Sono iniziate le esequie di Stato nella cattedrale di San Donato, nel cuore di Mondovì Piazza, dell'ex ministro Raffaele Costa.

Dopo una lunga malattia, a 90 anni l'ex politico si è spento venerdì 11 settembre, raccogliendo profondo cordoglio dal Cuneese, dalle istituzioni locali, oltre che da quelle nazionali.
Intanto per l'occasione l'Amministrazione aveva proclamato lutto cittadino per l'intera giornata.










Poco prima del feretro sono arrivati esponenti della politica nazionale e locale, amministratori e tanti cittadini, accanto alla famiglia, per rendere omaggio a una delle figure più rappresentative della tradizione liberale piemontese.
Tra questi Emanuele Filiberto, Stefania Craxi, il ministro dell'Ambiente e della Sicurezza Energetica Gilberto Pichetto Fratin, il ministro della Salute Orazio Schillaci e il vicepresidente della Camera dei Deputati Giorgio Mulè.

Presenti i vertici di Forza Italia, che hanno espresso il proprio cordoglio al figlio Enrico. Tra loro il presidente della Regione Alberto Cirio e il ministro degli Esteri e vice premier Antonio Tajani.






Ad accogliere le autorità insieme alla famiglia il sindaco di Mondovì e presidente della Provincia Luca Robaldo.

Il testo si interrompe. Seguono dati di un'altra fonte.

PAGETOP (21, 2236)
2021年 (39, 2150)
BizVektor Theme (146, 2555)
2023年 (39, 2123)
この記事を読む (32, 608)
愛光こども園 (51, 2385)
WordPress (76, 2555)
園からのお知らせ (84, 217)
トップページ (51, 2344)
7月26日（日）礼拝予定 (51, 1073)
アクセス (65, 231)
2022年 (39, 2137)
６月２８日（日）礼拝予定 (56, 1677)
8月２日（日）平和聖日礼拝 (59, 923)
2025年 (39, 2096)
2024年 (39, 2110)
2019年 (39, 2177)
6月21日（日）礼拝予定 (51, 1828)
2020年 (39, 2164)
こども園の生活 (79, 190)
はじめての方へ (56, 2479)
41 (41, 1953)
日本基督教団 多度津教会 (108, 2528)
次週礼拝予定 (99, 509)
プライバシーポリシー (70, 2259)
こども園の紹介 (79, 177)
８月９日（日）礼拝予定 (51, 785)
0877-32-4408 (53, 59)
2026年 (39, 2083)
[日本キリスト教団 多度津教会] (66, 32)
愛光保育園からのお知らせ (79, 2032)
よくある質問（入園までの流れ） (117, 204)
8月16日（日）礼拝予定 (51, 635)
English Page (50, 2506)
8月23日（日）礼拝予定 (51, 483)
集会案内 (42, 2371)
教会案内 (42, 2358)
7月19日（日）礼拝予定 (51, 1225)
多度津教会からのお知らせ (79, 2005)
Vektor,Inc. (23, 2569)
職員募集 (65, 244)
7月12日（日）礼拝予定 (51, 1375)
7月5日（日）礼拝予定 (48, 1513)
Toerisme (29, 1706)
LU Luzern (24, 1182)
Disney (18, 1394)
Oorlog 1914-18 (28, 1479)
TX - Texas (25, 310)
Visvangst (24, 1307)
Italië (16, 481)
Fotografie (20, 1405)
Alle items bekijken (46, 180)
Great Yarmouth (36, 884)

Il feretro è arrivato dalla casa di riposo Sacra Famiglia, dove Costa aveva trascorso l’ultima parte della sua vita. Ad attenderlo, nella sua città natale, una comunità che ne ha accompagnato per decenni il percorso politico e istituzionale.

A celebrare la messa il vescovo di Mondovì monsignor Egidio Miragoli.
Il tutto segue strettamente quanto previsto dal cerimoniale, sebbene si siano avvicinate molte persone la zona è stata transennata, i posti in chiesa sono stati assegnati e non vi sono persone non accompagnate da regolare invito personale.
Al termine delle esequie, il feretro è stato accompagnato al cimitero urbano di Mondovì, dove Raffaele Costa riposerà nella sua città.